**Given records**
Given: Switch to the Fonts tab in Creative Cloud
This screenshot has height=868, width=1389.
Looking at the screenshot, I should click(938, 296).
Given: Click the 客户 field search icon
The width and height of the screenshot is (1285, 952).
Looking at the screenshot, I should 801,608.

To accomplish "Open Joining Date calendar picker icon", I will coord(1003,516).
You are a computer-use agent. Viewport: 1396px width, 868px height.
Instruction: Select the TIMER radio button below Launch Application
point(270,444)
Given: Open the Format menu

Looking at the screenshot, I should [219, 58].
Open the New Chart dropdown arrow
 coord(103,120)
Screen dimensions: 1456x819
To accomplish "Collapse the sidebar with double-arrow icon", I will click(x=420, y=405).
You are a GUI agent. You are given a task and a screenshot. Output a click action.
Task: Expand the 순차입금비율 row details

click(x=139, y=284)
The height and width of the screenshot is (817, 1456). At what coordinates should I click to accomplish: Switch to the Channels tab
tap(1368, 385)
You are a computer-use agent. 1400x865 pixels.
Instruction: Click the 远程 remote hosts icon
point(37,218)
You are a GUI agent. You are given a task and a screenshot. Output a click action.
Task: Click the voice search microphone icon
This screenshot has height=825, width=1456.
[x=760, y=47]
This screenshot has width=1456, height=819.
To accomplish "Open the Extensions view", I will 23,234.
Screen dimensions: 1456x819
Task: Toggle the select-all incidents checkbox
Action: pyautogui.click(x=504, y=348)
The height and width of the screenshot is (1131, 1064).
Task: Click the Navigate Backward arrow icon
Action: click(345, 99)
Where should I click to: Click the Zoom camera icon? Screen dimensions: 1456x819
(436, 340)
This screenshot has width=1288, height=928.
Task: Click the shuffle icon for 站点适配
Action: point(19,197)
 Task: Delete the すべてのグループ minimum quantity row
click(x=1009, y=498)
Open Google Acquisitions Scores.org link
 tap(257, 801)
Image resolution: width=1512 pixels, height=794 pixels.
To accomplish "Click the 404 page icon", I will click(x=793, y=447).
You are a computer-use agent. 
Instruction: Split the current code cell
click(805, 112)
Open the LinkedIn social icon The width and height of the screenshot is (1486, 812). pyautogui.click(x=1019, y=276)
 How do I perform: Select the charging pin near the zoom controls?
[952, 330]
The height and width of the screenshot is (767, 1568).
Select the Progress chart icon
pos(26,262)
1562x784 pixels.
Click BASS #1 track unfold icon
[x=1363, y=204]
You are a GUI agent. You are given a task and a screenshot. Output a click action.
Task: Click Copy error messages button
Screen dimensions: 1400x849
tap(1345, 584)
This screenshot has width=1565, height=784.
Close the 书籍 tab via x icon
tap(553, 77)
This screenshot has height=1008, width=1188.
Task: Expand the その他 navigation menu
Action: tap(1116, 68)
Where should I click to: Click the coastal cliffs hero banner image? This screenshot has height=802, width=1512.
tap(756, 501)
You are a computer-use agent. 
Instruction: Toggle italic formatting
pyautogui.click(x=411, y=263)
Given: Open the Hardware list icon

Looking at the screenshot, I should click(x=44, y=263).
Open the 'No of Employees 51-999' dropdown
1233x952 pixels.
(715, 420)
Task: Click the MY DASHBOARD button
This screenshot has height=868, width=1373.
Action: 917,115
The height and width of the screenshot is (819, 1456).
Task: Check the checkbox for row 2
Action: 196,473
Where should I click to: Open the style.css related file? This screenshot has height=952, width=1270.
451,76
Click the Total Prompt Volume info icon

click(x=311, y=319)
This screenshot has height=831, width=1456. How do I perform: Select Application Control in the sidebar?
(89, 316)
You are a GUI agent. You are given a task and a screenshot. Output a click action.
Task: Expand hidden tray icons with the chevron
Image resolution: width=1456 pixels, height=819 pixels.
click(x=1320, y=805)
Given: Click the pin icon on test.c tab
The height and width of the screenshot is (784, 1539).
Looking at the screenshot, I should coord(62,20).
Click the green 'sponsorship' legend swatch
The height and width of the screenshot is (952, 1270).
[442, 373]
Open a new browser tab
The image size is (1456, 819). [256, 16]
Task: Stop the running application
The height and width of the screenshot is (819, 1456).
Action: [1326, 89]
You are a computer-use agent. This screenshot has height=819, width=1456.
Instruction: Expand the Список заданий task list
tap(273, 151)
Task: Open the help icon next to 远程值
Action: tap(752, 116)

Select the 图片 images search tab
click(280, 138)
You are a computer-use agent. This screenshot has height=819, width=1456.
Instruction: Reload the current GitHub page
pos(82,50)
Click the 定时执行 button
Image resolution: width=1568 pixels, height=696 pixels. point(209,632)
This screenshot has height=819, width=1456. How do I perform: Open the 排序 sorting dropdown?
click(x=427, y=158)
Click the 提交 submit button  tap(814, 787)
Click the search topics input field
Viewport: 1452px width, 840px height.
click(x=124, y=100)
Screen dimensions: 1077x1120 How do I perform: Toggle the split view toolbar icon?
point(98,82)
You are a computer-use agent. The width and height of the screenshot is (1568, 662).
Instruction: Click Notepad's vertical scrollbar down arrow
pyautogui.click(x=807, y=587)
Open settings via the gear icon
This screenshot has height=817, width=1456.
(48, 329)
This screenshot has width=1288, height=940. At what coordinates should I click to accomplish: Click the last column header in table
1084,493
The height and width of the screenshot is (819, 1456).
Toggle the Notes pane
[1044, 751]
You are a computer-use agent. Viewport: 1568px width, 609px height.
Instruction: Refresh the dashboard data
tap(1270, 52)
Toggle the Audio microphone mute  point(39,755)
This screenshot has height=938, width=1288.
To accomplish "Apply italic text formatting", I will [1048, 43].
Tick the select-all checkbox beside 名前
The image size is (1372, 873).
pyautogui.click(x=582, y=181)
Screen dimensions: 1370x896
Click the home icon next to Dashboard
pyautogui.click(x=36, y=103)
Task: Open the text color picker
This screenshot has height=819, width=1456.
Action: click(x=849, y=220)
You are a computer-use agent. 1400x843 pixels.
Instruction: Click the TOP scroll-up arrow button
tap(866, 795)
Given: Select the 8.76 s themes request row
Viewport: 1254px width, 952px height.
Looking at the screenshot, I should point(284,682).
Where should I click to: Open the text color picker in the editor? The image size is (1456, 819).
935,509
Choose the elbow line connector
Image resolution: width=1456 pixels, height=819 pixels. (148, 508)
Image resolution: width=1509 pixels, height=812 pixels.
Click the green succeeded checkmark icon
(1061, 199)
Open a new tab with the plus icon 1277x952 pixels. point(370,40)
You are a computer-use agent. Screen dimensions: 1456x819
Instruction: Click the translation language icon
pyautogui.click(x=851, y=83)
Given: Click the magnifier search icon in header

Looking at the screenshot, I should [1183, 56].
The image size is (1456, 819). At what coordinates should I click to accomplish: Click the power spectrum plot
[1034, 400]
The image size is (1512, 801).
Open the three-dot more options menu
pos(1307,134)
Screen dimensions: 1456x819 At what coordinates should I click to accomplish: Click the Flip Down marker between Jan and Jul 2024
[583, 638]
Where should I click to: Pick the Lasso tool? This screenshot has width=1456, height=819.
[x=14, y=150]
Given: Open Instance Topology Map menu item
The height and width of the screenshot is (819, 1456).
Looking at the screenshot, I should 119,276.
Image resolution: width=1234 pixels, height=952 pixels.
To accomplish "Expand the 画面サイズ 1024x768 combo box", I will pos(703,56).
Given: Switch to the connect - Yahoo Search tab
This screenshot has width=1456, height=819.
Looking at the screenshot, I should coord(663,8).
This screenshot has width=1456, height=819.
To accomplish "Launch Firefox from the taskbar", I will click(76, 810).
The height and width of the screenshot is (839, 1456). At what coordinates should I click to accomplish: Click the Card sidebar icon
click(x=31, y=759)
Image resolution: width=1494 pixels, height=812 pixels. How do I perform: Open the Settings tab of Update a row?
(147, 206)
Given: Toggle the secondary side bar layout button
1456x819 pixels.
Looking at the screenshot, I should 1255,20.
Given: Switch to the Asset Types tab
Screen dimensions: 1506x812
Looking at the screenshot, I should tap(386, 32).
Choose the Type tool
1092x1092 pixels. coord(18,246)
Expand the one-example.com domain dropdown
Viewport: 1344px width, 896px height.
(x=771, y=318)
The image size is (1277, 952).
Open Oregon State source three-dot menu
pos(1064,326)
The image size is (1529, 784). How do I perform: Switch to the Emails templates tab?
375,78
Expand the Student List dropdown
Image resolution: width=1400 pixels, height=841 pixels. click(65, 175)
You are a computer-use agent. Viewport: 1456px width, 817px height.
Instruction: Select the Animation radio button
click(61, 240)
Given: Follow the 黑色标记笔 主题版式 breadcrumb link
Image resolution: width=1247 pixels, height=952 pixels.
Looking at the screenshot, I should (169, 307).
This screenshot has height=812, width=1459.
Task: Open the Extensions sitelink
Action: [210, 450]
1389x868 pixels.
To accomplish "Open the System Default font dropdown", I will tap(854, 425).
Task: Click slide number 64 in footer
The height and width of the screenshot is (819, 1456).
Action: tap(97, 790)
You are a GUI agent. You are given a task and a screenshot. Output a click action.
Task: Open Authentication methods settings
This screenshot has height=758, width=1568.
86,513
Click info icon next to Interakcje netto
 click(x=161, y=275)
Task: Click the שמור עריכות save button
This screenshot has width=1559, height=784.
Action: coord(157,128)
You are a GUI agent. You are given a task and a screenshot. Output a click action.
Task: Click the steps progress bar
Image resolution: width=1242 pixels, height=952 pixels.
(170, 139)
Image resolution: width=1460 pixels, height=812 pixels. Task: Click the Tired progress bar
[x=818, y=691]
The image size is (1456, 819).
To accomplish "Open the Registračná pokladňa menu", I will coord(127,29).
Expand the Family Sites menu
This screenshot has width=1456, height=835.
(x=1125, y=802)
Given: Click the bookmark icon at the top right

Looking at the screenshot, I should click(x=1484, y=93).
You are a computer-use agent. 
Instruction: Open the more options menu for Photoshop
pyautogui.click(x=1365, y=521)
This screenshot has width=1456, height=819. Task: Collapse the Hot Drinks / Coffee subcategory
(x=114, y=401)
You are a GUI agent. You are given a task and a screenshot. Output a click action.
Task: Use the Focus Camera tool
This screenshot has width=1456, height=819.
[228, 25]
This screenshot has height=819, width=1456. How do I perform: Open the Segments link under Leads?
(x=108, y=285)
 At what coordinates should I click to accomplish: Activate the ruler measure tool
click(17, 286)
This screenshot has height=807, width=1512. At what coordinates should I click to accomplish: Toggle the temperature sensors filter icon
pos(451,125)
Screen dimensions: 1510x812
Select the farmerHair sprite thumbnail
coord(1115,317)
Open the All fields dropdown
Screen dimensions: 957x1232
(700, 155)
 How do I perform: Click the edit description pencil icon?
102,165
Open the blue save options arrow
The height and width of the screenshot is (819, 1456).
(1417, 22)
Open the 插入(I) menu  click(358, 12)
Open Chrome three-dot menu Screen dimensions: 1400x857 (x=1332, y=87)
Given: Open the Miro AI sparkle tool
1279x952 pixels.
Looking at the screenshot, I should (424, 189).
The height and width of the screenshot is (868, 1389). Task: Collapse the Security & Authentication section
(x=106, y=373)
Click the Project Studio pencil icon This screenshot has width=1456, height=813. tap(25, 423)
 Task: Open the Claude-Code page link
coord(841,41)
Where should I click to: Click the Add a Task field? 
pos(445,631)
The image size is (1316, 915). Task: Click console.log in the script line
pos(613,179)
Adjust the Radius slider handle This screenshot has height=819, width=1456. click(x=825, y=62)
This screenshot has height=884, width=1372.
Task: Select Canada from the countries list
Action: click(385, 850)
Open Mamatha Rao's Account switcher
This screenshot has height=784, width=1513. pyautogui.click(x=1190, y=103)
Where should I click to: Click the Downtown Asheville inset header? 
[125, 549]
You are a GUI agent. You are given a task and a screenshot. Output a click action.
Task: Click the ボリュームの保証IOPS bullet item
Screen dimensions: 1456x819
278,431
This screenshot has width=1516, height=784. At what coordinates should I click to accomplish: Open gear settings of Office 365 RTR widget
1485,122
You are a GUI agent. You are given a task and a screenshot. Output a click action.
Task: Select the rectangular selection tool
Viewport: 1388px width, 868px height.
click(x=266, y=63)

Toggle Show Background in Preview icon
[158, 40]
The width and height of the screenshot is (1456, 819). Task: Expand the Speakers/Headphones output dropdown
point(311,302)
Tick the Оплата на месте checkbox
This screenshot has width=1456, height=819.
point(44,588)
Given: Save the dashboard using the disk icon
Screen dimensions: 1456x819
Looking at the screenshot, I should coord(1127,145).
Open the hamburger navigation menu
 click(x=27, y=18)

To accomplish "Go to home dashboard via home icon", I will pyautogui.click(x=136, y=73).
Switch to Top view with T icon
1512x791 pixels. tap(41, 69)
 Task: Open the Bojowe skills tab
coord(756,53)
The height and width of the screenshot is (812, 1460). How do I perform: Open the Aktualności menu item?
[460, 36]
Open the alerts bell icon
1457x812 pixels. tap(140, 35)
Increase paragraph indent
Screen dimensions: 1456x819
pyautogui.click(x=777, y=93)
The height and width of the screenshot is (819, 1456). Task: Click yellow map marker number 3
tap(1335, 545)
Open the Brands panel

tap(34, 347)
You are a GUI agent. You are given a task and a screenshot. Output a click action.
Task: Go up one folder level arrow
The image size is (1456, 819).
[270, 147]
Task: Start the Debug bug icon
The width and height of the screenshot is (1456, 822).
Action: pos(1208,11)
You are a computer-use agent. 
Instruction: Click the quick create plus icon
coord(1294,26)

**Goal of the exercise**
After going through the entries, say how many lines contain the string "microphone". Nothing else belongs in the reply.

**Answer for this exercise**
2